WORK ORDER: All that should come back is the lines of the data below from the one containing "Click the sparkle icon beside Recently added" to the one containing "Task: Select the postgres-layer", inclusive, exactly as they stand.

---------- MATERIAL PROVIDED

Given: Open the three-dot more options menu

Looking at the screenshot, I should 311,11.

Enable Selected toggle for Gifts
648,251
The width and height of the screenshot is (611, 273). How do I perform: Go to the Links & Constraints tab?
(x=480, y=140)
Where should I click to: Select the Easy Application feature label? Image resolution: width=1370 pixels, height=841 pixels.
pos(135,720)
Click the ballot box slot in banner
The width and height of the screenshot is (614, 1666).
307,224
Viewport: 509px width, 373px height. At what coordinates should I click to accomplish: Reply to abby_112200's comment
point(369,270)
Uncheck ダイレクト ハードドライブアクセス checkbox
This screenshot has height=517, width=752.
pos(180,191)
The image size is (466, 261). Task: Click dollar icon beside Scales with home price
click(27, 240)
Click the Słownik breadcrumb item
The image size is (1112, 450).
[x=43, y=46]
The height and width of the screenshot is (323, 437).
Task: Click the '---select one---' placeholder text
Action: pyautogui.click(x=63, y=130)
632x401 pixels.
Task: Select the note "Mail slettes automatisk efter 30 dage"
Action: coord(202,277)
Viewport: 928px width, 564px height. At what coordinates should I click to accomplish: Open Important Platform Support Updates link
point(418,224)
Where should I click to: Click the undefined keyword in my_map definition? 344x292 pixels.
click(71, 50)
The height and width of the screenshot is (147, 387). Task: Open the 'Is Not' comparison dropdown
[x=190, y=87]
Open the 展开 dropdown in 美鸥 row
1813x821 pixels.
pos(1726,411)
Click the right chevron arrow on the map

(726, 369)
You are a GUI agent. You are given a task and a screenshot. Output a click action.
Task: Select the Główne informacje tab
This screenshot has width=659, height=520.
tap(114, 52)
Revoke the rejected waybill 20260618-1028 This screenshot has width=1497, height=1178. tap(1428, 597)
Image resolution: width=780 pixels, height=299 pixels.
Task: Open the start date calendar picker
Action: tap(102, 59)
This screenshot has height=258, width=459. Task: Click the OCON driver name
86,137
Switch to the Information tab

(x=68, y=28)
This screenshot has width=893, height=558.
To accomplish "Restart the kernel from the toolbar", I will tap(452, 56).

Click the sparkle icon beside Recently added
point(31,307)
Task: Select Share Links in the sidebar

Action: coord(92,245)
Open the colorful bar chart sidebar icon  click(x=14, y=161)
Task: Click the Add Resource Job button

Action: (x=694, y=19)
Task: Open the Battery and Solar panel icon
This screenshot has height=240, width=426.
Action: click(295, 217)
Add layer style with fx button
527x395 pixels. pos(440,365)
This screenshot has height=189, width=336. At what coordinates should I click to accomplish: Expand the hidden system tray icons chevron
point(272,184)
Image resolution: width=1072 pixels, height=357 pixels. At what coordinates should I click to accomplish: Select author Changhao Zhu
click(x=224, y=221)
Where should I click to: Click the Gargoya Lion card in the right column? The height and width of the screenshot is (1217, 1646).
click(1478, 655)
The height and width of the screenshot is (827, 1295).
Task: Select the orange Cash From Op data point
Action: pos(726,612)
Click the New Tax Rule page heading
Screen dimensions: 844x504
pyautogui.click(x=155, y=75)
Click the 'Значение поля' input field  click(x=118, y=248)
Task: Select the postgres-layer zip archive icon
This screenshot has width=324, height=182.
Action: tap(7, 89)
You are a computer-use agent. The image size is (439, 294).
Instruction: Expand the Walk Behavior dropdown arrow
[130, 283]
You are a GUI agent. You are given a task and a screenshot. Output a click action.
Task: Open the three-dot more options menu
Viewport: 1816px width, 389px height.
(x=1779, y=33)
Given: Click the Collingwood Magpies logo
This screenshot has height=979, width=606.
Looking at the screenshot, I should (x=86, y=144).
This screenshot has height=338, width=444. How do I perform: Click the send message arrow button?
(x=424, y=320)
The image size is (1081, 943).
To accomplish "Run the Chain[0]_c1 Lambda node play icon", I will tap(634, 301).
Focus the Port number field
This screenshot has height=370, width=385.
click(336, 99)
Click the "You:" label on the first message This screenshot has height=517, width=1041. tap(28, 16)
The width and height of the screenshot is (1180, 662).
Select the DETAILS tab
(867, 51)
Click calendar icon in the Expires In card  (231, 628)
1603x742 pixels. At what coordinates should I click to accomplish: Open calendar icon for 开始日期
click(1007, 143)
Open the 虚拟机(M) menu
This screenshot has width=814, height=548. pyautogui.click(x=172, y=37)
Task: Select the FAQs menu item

--------------------

RESULT OF THIS TASK:
Click the sparkle icon beside Recently added
point(31,307)
Task: Select Share Links in the sidebar

Action: coord(92,245)
Open the colorful bar chart sidebar icon  click(x=14, y=161)
Task: Click the Add Resource Job button

Action: (x=694, y=19)
Task: Open the Battery and Solar panel icon
This screenshot has height=240, width=426.
Action: click(295, 217)
Add layer style with fx button
527x395 pixels. pos(440,365)
This screenshot has height=189, width=336. At what coordinates should I click to accomplish: Expand the hidden system tray icons chevron
point(272,184)
Image resolution: width=1072 pixels, height=357 pixels. At what coordinates should I click to accomplish: Select author Changhao Zhu
click(x=224, y=221)
Where should I click to: Click the Gargoya Lion card in the right column? The height and width of the screenshot is (1217, 1646).
click(1478, 655)
The height and width of the screenshot is (827, 1295).
Task: Select the orange Cash From Op data point
Action: pos(726,612)
Click the New Tax Rule page heading
Screen dimensions: 844x504
pyautogui.click(x=155, y=75)
Click the 'Значение поля' input field  click(x=118, y=248)
Task: Select the postgres-layer zip archive icon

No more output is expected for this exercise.